"Nay, you have told me enough. Your reticence is more significant than words," said Lavendale, rising and leaving the student hastily.

He went no further than the adjoining room, the old Gothic library, faintly lit at this hour by a wood fire, which had burnt low and was almost expiring. He seated himself by that lonely hearth in silence and darkness; sat brooding there, a prey to a kind of angry despair.

It was hard, it was hard, he told himself, a cruel sentence issued by the implacable Fates; hard and bitterly hard, now that his heart and mind were purified of all evil, now that he was free from sin, repentant of all his old follies, intent upon leading a good life and being of some use in his generation—hard, very hard, that the decree should go forth, "Thou shalt die in thy pride of life; thou shalt perish when thy heart is full of hope and love." The foreboding of evil was so strong upon him that he accepted the presage as it were a fiat that had gone forth. He struggled no longer against the despair, the conviction of doom. All was over. These brief hours of courtship, this blissful fever-dream was to be the end of all; and then must come the grave, to lie in cold obstruction, and to rot.

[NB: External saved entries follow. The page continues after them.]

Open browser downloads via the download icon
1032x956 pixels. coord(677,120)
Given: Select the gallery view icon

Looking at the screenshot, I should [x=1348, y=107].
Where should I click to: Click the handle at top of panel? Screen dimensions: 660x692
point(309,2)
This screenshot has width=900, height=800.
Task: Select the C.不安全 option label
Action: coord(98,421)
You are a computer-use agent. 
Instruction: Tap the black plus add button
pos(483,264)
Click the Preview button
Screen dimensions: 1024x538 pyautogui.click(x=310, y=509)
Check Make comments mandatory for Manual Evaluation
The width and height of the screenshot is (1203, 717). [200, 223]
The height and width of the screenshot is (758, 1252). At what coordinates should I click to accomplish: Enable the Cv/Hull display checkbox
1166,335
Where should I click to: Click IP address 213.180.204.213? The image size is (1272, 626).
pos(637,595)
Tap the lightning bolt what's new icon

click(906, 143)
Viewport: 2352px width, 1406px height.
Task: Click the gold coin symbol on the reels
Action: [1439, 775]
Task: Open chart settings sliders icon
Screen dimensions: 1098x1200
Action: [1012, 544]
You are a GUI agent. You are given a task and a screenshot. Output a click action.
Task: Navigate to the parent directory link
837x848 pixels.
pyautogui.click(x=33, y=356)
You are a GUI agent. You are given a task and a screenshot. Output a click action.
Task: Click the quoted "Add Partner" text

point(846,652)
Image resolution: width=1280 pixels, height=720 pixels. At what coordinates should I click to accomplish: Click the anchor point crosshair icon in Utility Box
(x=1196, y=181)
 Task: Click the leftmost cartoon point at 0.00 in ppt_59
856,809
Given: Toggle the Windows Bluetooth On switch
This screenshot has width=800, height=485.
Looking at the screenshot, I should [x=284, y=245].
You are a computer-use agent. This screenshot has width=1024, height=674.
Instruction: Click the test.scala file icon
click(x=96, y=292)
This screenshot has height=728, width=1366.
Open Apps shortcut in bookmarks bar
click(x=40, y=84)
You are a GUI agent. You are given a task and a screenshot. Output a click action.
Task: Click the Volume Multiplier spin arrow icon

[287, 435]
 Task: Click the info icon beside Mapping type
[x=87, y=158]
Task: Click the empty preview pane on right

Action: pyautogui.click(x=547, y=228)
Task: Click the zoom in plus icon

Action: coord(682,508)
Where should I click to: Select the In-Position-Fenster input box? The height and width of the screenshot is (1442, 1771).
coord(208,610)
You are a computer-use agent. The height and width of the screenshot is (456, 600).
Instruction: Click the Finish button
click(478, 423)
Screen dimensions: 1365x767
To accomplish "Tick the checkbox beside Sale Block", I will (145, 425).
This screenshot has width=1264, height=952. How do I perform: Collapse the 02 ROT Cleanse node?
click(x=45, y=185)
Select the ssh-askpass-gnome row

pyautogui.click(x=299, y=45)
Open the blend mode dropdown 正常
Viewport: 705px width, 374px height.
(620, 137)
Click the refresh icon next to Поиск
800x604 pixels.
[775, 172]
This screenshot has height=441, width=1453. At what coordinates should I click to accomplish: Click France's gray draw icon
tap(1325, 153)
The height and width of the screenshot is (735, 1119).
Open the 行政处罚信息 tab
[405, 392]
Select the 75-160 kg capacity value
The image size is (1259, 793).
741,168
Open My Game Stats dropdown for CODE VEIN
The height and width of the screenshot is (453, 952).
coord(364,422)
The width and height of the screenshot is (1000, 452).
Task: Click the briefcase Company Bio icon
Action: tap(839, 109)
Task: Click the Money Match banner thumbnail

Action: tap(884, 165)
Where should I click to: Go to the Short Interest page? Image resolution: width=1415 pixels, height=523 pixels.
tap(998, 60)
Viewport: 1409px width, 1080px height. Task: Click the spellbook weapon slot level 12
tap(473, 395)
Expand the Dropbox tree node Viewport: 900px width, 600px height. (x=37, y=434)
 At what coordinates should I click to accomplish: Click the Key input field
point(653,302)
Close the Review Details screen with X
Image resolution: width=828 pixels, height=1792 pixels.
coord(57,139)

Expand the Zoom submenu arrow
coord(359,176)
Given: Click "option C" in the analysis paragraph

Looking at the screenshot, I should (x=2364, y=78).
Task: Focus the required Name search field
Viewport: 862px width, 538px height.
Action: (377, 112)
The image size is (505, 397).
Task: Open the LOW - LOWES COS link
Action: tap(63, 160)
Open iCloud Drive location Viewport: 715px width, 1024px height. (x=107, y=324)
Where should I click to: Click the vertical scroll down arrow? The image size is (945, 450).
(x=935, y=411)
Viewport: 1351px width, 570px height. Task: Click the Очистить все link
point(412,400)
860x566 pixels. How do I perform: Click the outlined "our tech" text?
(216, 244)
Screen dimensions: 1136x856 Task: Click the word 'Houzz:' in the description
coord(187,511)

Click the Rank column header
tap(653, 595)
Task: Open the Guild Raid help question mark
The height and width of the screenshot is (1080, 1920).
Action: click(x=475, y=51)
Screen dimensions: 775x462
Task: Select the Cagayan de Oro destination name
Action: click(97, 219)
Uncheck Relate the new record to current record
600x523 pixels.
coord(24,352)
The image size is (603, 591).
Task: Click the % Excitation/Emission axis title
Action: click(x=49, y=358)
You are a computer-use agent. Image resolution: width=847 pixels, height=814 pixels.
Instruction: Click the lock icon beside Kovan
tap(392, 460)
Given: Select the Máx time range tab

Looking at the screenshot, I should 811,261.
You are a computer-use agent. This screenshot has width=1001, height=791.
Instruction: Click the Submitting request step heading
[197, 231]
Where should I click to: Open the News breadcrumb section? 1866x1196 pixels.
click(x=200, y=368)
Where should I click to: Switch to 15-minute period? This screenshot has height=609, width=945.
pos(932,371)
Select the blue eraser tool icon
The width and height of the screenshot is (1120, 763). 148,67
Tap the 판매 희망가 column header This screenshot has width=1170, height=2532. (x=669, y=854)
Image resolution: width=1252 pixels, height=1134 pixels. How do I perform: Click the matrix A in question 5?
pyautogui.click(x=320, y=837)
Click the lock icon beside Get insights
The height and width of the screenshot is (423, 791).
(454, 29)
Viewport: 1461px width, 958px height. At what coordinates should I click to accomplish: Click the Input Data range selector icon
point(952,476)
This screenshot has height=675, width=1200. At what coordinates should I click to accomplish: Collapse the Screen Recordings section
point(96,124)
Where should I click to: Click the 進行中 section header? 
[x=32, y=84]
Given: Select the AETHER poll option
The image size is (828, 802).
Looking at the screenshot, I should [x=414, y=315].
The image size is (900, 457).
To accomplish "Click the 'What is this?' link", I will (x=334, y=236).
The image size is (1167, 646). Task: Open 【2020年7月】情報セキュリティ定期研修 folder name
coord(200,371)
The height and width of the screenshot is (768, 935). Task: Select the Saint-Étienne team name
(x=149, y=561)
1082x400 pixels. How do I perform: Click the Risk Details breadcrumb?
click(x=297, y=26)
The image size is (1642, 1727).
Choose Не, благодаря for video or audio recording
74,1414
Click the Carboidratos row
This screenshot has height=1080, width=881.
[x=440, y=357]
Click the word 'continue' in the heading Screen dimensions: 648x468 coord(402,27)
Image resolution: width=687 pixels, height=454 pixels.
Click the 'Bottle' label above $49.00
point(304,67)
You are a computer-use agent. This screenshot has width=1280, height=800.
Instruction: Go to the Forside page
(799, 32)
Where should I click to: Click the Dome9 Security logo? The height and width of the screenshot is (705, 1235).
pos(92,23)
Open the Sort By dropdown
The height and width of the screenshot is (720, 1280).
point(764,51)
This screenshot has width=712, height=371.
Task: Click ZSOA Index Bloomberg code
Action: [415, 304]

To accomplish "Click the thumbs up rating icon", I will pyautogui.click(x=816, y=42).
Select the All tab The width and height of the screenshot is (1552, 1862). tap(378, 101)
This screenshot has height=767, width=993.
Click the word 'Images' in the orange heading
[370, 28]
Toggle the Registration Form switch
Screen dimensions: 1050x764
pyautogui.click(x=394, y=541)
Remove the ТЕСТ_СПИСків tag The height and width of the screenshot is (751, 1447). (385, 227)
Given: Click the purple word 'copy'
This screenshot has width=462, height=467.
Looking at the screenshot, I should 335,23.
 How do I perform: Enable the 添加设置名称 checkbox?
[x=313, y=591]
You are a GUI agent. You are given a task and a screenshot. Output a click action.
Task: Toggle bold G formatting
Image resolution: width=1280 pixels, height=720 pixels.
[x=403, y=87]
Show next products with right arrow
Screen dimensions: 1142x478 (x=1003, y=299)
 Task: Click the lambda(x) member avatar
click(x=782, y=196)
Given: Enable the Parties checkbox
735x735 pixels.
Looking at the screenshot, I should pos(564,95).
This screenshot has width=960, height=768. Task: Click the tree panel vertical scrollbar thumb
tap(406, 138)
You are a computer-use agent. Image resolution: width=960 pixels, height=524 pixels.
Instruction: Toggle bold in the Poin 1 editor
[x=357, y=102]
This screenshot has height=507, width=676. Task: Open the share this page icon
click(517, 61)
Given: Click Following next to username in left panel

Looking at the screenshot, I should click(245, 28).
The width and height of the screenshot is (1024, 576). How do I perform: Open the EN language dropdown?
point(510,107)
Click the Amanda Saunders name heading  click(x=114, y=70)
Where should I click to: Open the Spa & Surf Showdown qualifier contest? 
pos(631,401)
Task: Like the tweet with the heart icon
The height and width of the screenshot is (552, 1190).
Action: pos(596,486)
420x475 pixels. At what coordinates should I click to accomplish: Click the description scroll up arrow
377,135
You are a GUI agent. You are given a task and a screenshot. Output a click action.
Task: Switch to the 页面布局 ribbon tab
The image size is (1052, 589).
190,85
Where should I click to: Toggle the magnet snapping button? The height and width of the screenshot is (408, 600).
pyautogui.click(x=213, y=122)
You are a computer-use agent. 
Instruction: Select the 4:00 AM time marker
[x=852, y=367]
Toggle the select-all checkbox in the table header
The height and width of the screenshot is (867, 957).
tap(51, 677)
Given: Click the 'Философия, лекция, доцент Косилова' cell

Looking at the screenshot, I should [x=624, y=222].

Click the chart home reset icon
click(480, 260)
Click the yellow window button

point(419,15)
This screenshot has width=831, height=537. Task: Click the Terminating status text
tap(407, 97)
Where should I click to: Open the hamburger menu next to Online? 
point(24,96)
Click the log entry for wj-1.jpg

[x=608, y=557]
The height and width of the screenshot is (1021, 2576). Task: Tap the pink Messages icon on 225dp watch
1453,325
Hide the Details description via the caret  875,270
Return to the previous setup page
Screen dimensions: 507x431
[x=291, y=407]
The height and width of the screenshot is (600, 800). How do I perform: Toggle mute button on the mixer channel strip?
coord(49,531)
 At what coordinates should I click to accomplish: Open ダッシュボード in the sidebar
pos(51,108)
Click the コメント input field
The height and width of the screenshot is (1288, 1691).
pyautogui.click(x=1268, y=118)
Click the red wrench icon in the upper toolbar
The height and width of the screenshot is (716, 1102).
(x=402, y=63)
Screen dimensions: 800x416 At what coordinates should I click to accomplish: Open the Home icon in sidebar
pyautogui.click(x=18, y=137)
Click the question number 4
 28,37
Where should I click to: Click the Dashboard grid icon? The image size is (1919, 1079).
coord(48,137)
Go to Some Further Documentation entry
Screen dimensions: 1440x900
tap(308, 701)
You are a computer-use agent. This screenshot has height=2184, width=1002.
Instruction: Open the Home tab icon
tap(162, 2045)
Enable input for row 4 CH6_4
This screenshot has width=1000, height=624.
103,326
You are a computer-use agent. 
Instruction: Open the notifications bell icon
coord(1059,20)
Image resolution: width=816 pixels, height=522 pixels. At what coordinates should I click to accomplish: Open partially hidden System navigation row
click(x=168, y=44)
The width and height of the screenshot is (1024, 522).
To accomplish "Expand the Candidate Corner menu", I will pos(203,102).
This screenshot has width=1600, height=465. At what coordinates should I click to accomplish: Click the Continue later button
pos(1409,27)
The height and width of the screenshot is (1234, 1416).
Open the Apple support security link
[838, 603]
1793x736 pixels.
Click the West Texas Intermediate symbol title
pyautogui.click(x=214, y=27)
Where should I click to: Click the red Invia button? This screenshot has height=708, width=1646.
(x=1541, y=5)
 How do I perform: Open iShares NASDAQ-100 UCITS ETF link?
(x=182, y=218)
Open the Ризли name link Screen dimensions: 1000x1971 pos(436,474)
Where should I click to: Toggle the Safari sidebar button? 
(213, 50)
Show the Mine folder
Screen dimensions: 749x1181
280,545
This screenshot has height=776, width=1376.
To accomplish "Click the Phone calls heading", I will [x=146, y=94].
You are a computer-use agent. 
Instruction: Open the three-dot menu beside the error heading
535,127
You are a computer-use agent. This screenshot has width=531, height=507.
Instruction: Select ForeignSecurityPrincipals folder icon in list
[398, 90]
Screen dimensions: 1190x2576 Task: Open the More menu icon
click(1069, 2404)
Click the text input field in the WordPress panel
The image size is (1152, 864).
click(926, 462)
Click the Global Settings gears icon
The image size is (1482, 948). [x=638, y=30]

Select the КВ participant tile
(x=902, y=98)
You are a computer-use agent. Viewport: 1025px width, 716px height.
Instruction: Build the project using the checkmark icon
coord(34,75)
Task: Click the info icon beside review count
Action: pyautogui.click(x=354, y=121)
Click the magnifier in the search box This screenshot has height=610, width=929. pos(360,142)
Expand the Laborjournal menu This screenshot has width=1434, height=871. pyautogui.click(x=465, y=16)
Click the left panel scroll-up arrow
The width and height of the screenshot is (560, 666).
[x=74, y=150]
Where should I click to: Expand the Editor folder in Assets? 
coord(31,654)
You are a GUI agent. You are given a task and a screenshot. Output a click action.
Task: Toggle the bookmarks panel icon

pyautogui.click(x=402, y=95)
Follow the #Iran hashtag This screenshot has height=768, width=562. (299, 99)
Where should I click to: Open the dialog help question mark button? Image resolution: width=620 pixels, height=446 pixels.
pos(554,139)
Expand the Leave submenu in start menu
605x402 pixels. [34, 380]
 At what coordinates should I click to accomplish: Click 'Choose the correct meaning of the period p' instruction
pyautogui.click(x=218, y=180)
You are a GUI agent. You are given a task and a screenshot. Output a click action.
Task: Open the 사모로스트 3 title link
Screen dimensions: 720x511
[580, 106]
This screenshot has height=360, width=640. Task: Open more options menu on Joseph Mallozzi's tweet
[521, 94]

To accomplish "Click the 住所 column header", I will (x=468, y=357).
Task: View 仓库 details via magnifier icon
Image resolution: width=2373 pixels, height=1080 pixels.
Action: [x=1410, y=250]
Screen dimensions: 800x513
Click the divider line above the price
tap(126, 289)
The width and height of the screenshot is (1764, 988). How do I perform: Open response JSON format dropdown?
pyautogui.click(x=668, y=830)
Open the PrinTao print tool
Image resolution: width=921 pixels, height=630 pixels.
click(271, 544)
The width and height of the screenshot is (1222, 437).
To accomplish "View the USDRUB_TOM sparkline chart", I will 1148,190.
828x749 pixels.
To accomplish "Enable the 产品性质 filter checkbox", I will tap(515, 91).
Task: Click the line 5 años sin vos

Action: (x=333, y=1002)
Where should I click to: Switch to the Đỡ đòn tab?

He sat for more than an hour in the darkness and silence. The faint gray twilight outside the long meadows faded to the thick gloom of wintry, night. He had flung on some fresh logs, and fitful sparks flashed out from these now and then, and filled the room with a bluish light that seemed almost sepulchral, as it were in unison with his thoughts of death. He sat brooding over the fire, with his elbows on his knees, staring at the slowly kindling logs. A ripple of laughter came upon his ear now and again from the distance. They were merry enough without him, hardly conscious of his absence, perhaps. Even she might forget him for the moment, now she had her adorer Bolingbroke to breathe honeyed words into her ear.

Would she forget him by and by, when all was done? Would she grieve for a little, and then be gay again, and marry some one else, and go dancing gaily down a long perspective of idle foolish fashionable years till she became even as Lady Polwhele, and took to white lead and ratafia, and quarrelling at cards and a led captain, and so on to unhonoured old age and grim death? He felt as if he could scarce trust her upon this planet without him, she was so light and frivolous a creature.

"She loves me passionately now, I know," he told himself; "she is mine, heart and mind and being, mine utterly, as though we two were moved by the same pulses, lived by the beat of one mutual heart; but these impassioned natures forget so easily. She will be dancing and masquing and flirting again before the grass can grow upon my grave."

He sat on till the logs had burnt and blazed and crumbled away on the hearth, and the fire was again just expiring. The clock struck eight. He had been brooding there for over two hours. He sprang to his feet suddenly, cold as death, great beads of sweat breaking out upon his forehead, and a strange tremor at his knees.

What was it—fainting or fear that so shook him? He turned almost as if to rush from the room in an agony of terror—and, lo! that strange soft light, that faint brightness he knew so well, floated in the distance yonder, just within the furthermost window.

It was the figure he had seen before, a woman's form dimly defined against the dark panelled wall, like a luminous cloud rather than an actual shape; and the voice he had heard before spoke again in accents so unearthly that it seemed less a voice than the faint moaning of the wind which fancy shaped into words and meaning:

"To-morrow, at midnight, Lavendale, thou shalt be as I am."